REQUIRED WORK :: Which lines in the listing below contain the string "image"? Return each of them in full.

RAW DATA ::
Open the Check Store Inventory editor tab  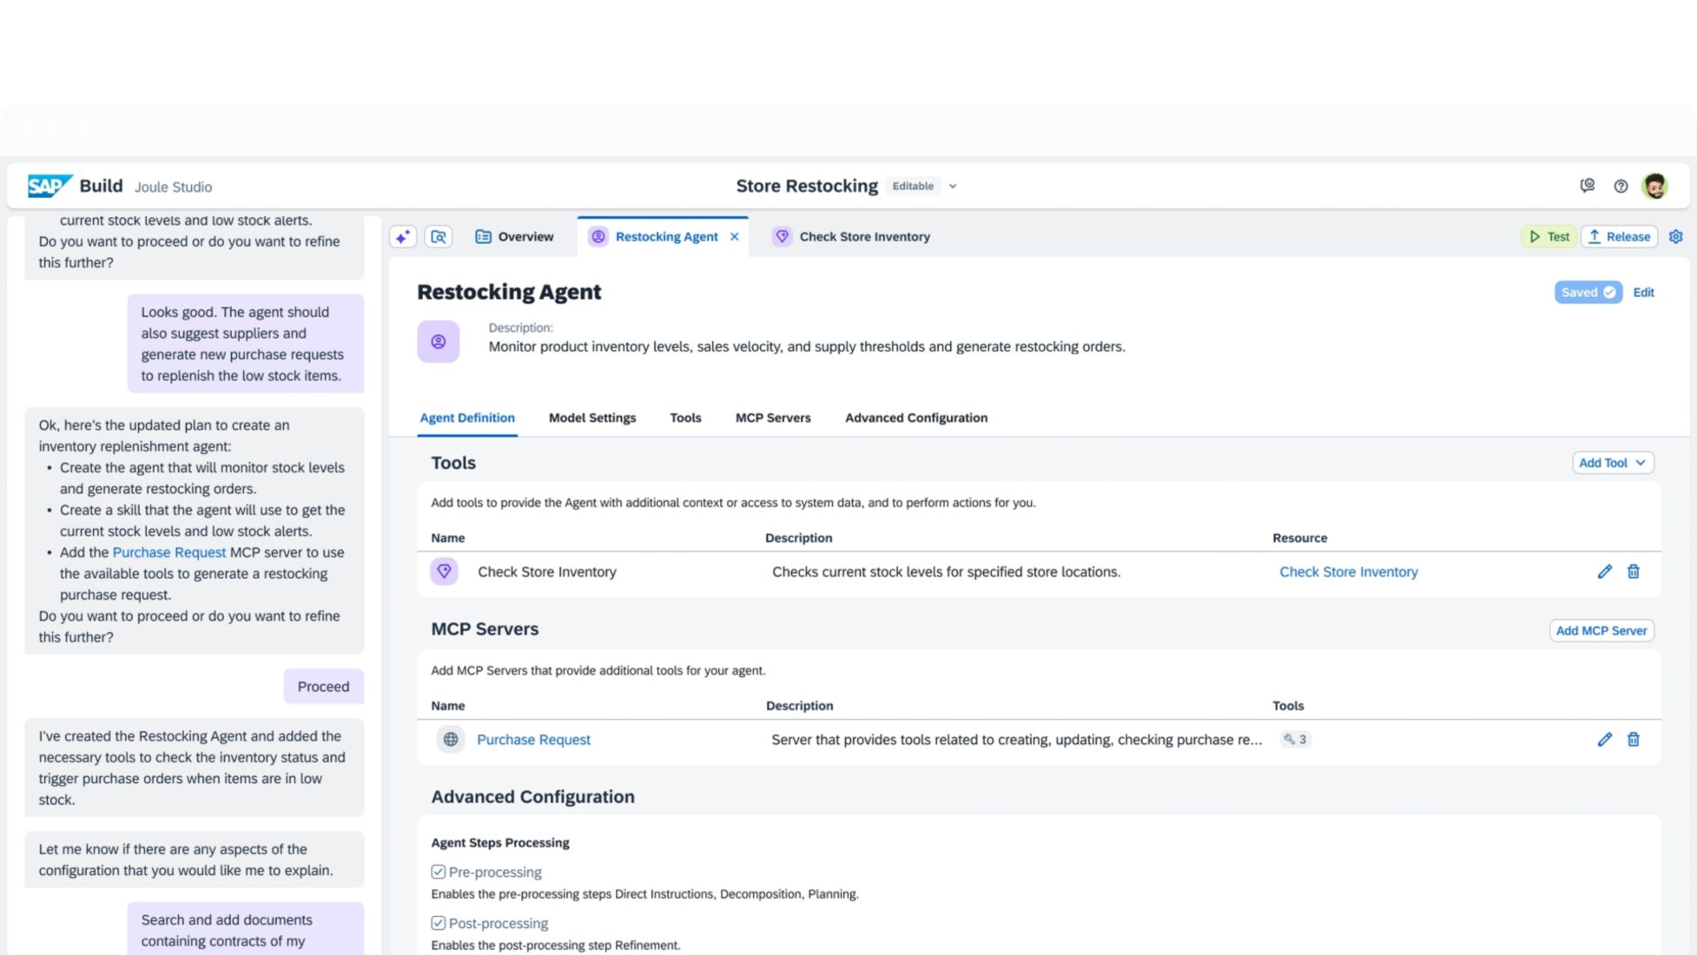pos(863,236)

--

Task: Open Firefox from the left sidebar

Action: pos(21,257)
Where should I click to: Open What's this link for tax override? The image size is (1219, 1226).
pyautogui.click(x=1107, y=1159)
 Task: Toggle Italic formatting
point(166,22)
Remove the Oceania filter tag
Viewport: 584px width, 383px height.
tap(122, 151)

* * *

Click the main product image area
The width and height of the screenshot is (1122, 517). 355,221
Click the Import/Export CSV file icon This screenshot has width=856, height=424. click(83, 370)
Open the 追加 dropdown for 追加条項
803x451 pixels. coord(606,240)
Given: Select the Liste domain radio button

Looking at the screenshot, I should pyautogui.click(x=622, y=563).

EXERCISE ANSWER ::
Where should I click to: Open What's this link for tax override? The image size is (1219, 1226).
Click the main product image area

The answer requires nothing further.